Allison Rios of Joliet, one of the contributors to “Goodbyes Before You’re Gone,” which shares writers’ personal experiences with brain cancer, is excited about the program. Rios’ mother, Dawn Bailey, of Joliet died of a primary brain tumor – glioblastoma multiforme – on May 18, 2005, at the age of 61.

Allision Rios of Joliet (left) is seen with her mother Dawn Bailey (deceased) before Bailey was diagnosed with a glioblastoma multiforme, an aggressive, rapidly growing tumor that can occur in the brain or spinal cord. Bailey died in 2005, 13 months after her diagnosis.

And while Rios loved the care her mother received at Loyola University Medical Center in Maywood, which included surgery and chemotherapy and radiation treatments, the two-hour roundtrip on top of the long appointments was challenging for Bailey and her family during the 13th months she battled the cancer.

“We loved Loyola,” Rios said. “I’m so grateful to those doctors. I cry just thinking about it. Both of them were just unbelievable. It was apparent how much they cared about their patients. But it would have been a lot easier if we did not have to drive.”

The long drive taxed Bailey the most. Rios said her mother often had edema so bad she couldn’t wear pants and had medication reactions so severe her skin bruised and peeled. By the time Bailey reached Loyola, she needed the bathroom, which Rios said necessitated her helping her mother into a wheelchair and then maneuvering it into a stall.

Whenever Bailey had an emergency at home – she had many, including seizures of all kinds and brain swelling so severe that she couldn’t wake up, Rios said – it often meant an hour-long ambulance ride since the local hospitals didn’t have her medical history, Rios said.
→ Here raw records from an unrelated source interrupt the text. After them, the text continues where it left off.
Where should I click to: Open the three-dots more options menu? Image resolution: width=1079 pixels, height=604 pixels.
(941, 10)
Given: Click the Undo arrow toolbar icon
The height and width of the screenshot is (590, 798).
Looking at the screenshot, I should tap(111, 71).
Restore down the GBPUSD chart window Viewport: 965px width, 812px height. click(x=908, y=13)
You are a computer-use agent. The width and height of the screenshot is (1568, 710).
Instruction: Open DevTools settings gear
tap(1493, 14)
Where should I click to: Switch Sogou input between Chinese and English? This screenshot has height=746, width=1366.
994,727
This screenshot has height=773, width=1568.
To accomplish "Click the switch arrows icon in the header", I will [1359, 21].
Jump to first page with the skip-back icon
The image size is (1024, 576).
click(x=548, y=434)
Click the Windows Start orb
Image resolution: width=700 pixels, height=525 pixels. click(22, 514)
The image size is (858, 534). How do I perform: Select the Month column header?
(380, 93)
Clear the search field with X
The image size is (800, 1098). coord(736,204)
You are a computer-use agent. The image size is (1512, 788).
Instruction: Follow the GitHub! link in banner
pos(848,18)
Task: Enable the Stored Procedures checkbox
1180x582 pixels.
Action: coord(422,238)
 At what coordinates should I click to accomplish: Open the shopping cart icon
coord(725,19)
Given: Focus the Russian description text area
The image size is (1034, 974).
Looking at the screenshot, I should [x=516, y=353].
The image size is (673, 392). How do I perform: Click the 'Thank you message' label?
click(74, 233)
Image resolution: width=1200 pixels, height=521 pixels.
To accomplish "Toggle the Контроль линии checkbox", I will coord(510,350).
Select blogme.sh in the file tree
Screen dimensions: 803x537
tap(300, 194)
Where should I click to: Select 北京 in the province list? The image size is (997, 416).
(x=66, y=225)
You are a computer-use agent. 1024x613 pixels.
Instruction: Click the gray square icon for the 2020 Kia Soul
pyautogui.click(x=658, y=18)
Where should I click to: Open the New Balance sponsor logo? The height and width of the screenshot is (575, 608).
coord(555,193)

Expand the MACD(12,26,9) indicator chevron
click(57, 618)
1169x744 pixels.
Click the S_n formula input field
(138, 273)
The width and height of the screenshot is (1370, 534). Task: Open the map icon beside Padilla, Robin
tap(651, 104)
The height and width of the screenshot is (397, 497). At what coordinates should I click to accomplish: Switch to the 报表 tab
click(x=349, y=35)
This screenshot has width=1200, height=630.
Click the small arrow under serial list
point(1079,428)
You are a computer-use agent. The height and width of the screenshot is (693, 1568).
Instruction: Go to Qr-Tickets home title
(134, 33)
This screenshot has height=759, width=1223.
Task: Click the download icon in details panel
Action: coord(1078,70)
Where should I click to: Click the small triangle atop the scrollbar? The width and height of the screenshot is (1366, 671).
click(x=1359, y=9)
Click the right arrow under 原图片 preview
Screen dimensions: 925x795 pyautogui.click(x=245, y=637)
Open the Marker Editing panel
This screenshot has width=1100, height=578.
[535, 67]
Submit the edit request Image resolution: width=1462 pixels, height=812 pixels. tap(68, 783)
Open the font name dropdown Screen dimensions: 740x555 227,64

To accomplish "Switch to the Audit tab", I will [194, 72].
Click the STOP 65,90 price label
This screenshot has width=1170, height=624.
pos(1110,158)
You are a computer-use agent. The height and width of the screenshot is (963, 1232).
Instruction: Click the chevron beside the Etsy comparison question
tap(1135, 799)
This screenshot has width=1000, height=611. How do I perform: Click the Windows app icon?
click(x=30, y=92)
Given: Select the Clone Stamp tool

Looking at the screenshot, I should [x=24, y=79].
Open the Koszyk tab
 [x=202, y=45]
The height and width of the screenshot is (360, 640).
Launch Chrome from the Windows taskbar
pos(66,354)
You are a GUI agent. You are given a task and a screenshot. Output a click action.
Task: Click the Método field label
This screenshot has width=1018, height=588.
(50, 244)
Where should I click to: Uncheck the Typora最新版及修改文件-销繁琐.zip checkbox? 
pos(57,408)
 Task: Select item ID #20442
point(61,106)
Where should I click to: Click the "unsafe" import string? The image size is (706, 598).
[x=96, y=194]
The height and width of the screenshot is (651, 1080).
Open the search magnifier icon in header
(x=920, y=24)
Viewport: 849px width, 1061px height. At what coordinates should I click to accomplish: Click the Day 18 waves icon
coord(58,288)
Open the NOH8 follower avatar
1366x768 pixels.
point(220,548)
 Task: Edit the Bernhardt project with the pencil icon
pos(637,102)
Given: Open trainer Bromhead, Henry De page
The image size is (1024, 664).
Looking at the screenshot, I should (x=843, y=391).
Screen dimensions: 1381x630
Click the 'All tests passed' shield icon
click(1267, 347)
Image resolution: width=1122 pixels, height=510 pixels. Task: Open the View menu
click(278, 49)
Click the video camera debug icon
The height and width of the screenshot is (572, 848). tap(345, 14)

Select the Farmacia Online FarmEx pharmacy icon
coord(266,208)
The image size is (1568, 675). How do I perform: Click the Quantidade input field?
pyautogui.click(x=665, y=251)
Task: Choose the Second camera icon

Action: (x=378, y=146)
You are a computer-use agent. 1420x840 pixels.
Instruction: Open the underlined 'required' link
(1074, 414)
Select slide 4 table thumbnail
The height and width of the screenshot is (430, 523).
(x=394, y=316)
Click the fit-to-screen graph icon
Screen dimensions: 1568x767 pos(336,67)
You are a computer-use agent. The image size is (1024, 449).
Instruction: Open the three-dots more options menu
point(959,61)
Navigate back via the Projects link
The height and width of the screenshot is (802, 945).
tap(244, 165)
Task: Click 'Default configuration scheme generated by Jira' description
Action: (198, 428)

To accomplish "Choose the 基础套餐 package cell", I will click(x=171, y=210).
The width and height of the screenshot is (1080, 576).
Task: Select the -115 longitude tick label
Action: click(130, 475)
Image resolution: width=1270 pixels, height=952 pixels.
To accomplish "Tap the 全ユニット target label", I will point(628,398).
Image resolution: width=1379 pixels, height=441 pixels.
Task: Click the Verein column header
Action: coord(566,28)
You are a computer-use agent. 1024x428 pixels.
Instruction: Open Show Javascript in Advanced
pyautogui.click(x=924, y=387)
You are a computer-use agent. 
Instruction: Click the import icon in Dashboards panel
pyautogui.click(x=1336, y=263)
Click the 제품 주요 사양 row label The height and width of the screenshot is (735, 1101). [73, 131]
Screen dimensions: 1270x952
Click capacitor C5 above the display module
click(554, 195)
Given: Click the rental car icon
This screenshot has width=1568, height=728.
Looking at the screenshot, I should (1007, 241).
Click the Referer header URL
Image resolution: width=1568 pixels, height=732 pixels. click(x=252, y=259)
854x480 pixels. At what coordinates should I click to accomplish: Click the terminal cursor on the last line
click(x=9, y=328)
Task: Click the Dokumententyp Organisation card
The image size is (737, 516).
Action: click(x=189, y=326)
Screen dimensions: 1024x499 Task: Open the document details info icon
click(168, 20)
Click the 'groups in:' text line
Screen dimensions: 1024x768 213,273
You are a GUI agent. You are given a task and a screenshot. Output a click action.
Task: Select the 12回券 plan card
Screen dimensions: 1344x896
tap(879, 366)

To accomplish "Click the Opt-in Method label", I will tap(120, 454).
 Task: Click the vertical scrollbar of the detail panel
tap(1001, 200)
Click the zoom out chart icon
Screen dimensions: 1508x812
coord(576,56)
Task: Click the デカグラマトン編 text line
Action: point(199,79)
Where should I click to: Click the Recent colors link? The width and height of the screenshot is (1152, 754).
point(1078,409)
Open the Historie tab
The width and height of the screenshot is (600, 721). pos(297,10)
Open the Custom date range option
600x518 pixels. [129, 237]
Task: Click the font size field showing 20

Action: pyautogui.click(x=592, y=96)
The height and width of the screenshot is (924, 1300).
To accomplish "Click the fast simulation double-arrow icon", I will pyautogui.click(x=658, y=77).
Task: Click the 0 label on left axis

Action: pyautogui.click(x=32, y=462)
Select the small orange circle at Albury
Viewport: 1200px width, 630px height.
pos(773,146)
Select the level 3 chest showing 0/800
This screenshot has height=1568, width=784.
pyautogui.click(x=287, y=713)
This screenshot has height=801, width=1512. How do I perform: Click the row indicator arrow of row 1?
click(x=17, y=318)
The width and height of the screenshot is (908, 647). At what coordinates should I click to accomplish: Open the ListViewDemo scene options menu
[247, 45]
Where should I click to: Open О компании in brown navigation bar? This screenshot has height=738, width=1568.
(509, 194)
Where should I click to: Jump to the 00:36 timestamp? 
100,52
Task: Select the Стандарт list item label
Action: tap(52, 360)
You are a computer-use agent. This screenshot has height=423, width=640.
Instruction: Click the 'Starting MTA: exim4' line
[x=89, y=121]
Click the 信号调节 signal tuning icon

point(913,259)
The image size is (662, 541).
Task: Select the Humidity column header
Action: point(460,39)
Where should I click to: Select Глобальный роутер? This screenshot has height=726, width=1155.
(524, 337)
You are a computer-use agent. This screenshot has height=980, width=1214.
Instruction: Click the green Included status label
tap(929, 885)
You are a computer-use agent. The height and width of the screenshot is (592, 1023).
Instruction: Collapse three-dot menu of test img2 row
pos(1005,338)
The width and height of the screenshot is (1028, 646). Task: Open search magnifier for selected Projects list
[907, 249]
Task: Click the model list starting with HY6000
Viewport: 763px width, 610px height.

Bailey’s husband, Chuck Bailey, who has since died, would typically ride with her, often forgetting to bring the items he needed in the rush, Rios said. So that meant another family member would make one or more trips to Loyola to get those things to Chuck, Rios said.

If Dawn was hospitalized, her friends couldn’t visit often because of distance, Rios said. Rios herself had just graduated from college and was working two jobs – and her brother was several years younger than her.

The family wasn’t even able to treat Dawn to her favorite foods – Southern fried chicken from Cracker Barrel or Merichkas – because of the distance, Rios said.

“So it’s a little bit easier when you know good care is near,” Rios said.

“If the care there [Silver Cross] is equivalent to what the Chicago hospitals can offer, it’s really an amazing opportunity for Joliet residents – Will County residents – to stay near their home.”

Dawn Bailey is seen dancing with her husband Chuck Bailey before she was diagnosed with a glioblastoma multiforme, an aggressive, rapidly growing tumor that can occur in the brain or spinal cord. Dawn Bailey died in 2005, 13 months after her diagnosis. Chuck Bailey died in 2018.

‘It’s not something that’s typically done at a community hospital’

Edna Teodoro, 79, of New Lenox had the six-hour brain surgery last summer at Silver Cross Hospital.

This retired bank analyst and grandmother of five said in a news release from Silver Cross that she hadn’t felt right during her recent Hawaiian vacation. Teodoro said she also had bad headaches and memory issues.

It turned out that Teodora had a golf-ball-sized tumor in her brain that was causing swelling, which impacted her cognitive function, according to Silver Cross. Horowitz said the tumor, a meningioma, was benign, but difficult to reach.

“It’s complicated because of the location and the need to go through some of the brain to access the tumor in a deep location,” Horowitz said. “It’s not something that’s typically done at a community hospital.”

According to Silver Cross, Teodoro spent four weeks in the hospital after her surgery and had speech and physical therapy at Silver Cross. She’s back to singing at her church and hopes to open an orphanage in her native Philippines, according to Silver Cross.

Before COVID-19, Teodora and her husband, Frank, “oversaw the installation of water pumps in remote areas of the country,” according to Silver Cross.

Horowitz agreed that Teodora is “doing pretty well,” although she’ll be monitored with MRIs for the rest of her life, according to Silver Cross.

“She has some occasional memory issues,” Horowitz said, “which would not be surprising for anyone her age.”